The shifting of focus is the only one of the three mental processes that is, at least arguably, intentional.  Our perceptions are determined by stimuli of our sense organs, including the sense of our own bodily condition. The association of other mental states, such as the idea of the “3rd President” when focused on the image of “Thomas Jefferson” may be physiologically determined, but it certainly feels random and the ideas, images and feelings associated with a particular mental state are involuntary.  (Although, we can learn to associate as in the study of the order of the Presidents of the United States.)

 

When Eckhart Tolle talks about quieting the mind, he is, I believe talking about slowing or stopping the process of association.  It is not entirely clear whether he is recommending that we still all associations or just “thoughts”, which I take to be verbal mental states, which are or invariably associate words.  Since he talks about transcending the use of images or non-verbal mental states, I am going to assume he is asking us to still all associations both verbal and non-verbal.

 

Our associations tend to be related to whatever mental state our mind is focused.  A general or diffused focus will generate general or diffused associations.  A narrow focus will generally result in a more narrow range of specific associations.  Although, there is always the chance that at any time one will think about Neil Armstrong landing on the moon.  Tolle suggests is that we focus on our perception of our own body, preferably in a relaxed state.  This mental maneuver along with his further suggestion that we exclude past events and future expectations from our focus will often have the desired result of quieting the frequency of associations.

 

And so we enter the quite mind.  There are still perceptions, but only occasional associations.  If we don’t give our focus to arising associations they quickly wither and fade.  Even our narrow focus on our bodily awareness may be relaxed.  It was after all just a tool, not a goal in the attainment of quietude.  As I have mentioned there are several benefits that can flow from a quite mind and the ability to quite the mind is important.

» **Source material**:

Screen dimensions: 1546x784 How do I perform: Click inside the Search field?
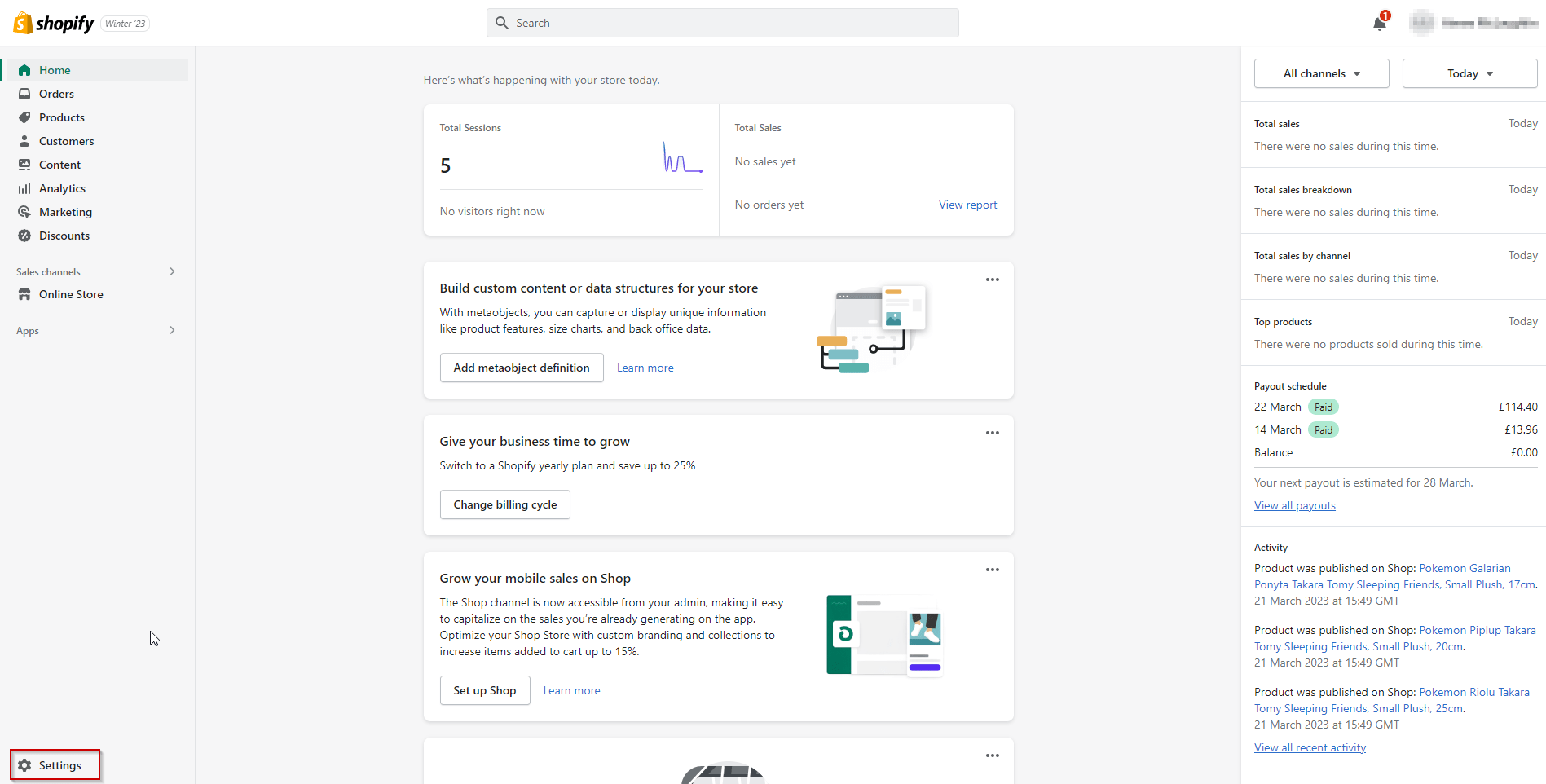(721, 22)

» **Task requirements**:
(a) From the passage on quieting the mind, extract the part starting with "The shifting of" and going on through "the United States.)".
(b) In the passage on quieting the mind, what does Tolle suggest we focus on?

» **Responses**:
(a)
The shifting of focus is the only one of the three mental processes that is, at least arguably, intentional.  Our perceptions are determined by stimuli of our sense organs, including the sense of our own bodily condition. The association of other mental states, such as the idea of the “3rd President” when focused on the image of “Thomas Jefferson” may be physiologically determined, but it certainly feels random and the ideas, images and feelings associated with a particular mental state are involuntary.  (Although, we can learn to associate as in the study of the order of the Presidents of the United States.)

(b) Our perception of our own body, preferably in a relaxed state.